(Collected data entries)

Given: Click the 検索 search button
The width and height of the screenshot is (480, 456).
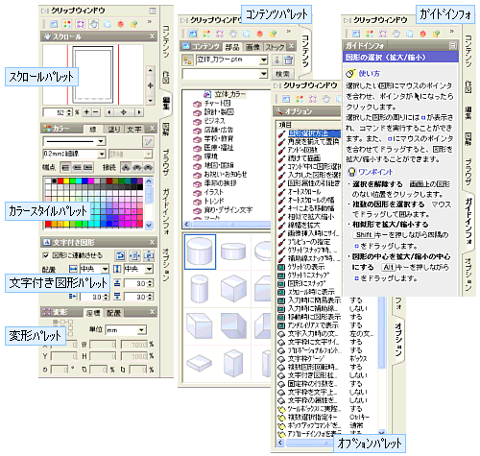Looking at the screenshot, I should pos(282,74).
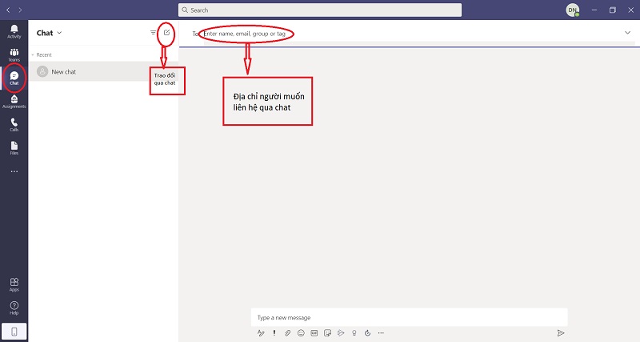Collapse the Recent chats group
This screenshot has height=342, width=640.
click(33, 54)
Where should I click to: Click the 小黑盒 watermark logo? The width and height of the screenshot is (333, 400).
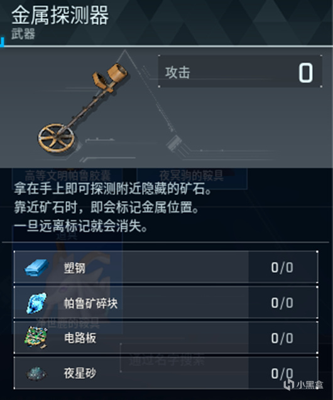(303, 384)
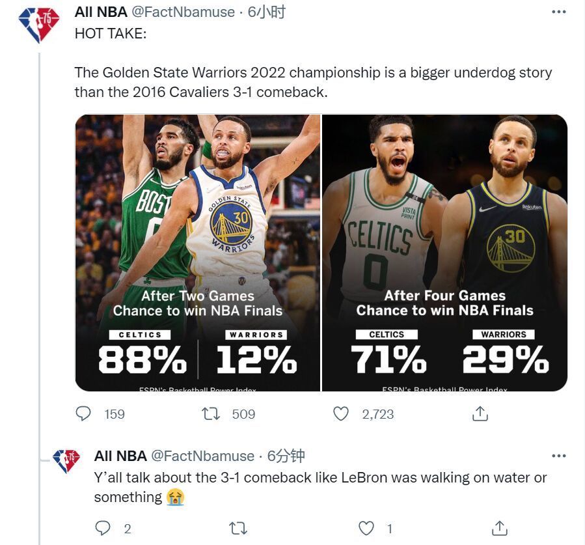Open the After Two Games image
The image size is (585, 545).
(197, 253)
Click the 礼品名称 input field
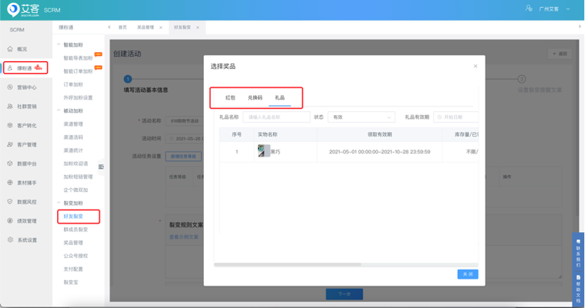The width and height of the screenshot is (585, 308). tap(276, 117)
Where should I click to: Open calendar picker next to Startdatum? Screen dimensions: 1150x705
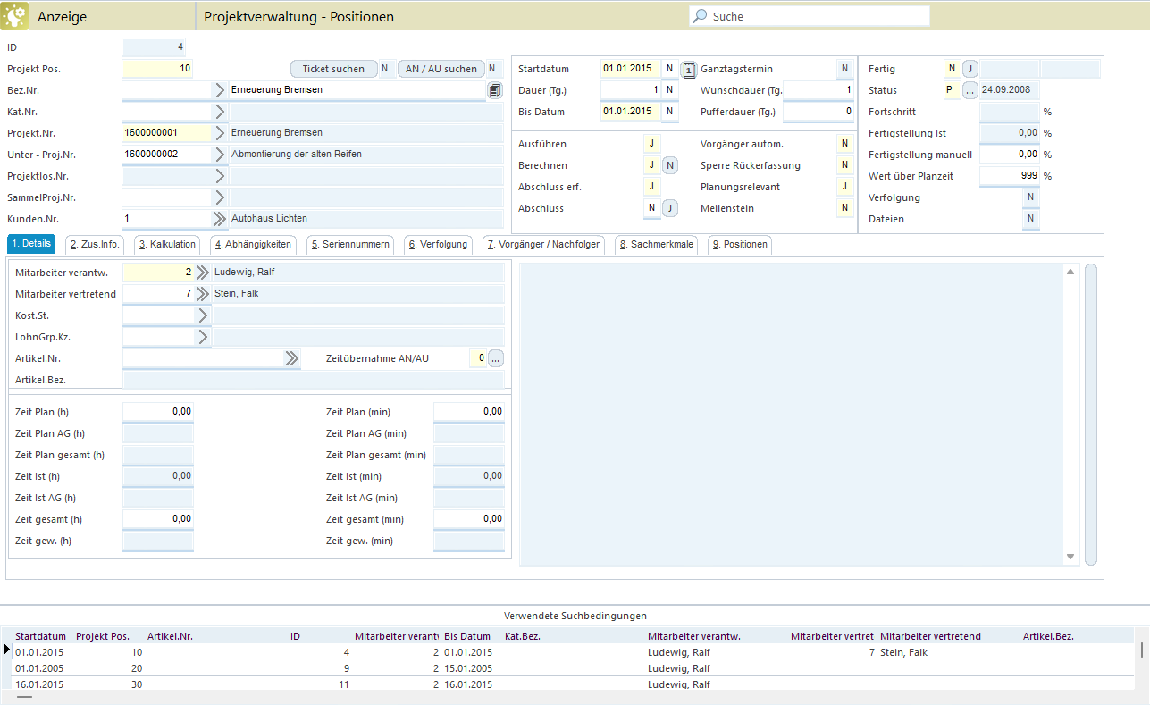point(689,70)
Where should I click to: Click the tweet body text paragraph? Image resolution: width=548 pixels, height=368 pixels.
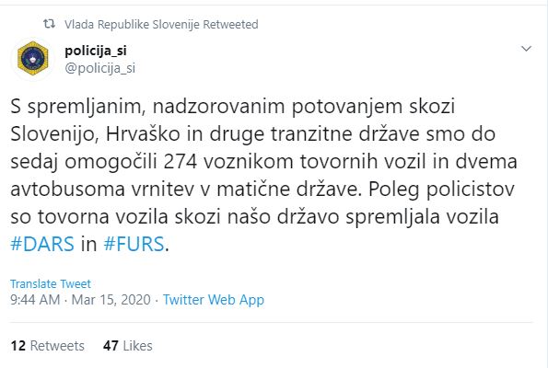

• Exercise requirements
The answer must be an exact copy of the lines from the one that holds "Click the 礼品名称 input field" through the end of the data, both included, with no pictures.

• The completed task
Click the 礼品名称 input field
The width and height of the screenshot is (585, 308). tap(276, 117)
Where should I click to: Open calendar picker next to Startdatum? Screen dimensions: 1150x705
point(689,70)
Where should I click to: Click the tweet body text paragraph? Image resolution: width=548 pixels, height=368 pixels.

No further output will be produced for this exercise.